* **RECORDED DATA**:
□ □ □ □ □
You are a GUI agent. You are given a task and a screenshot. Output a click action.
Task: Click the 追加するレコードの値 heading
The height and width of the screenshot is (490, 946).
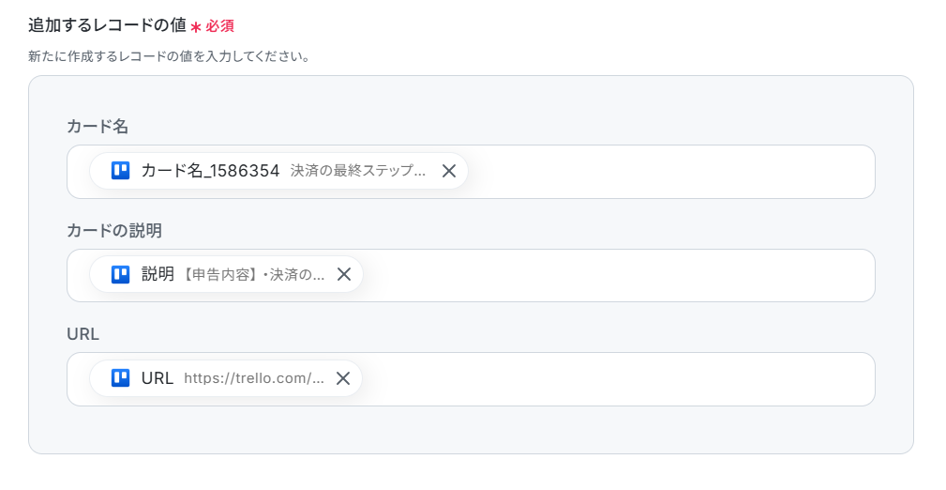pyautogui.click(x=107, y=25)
□ □ □ □ □
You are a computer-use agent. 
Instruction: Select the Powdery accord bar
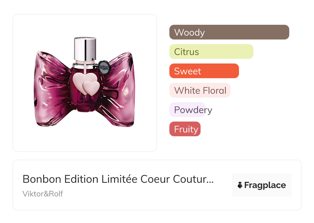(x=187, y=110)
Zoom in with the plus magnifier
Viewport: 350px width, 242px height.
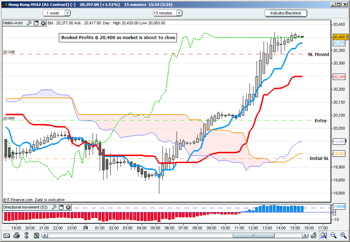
□ □ □ □ □
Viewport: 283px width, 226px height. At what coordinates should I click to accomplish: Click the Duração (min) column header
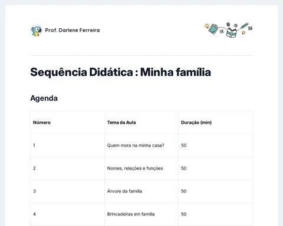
□ □ □ □ □
* **WHAT YOU NEED TO DO**: Copy out, from the material above, each line in which the string "Viewport" is found.

* **SOLUTION TO THIS EXERCISE**:
Viewport: 350px width, 242px height.
Viewport: 283px width, 226px height. At what coordinates should I click to accomplish: Click the Duração (min) column header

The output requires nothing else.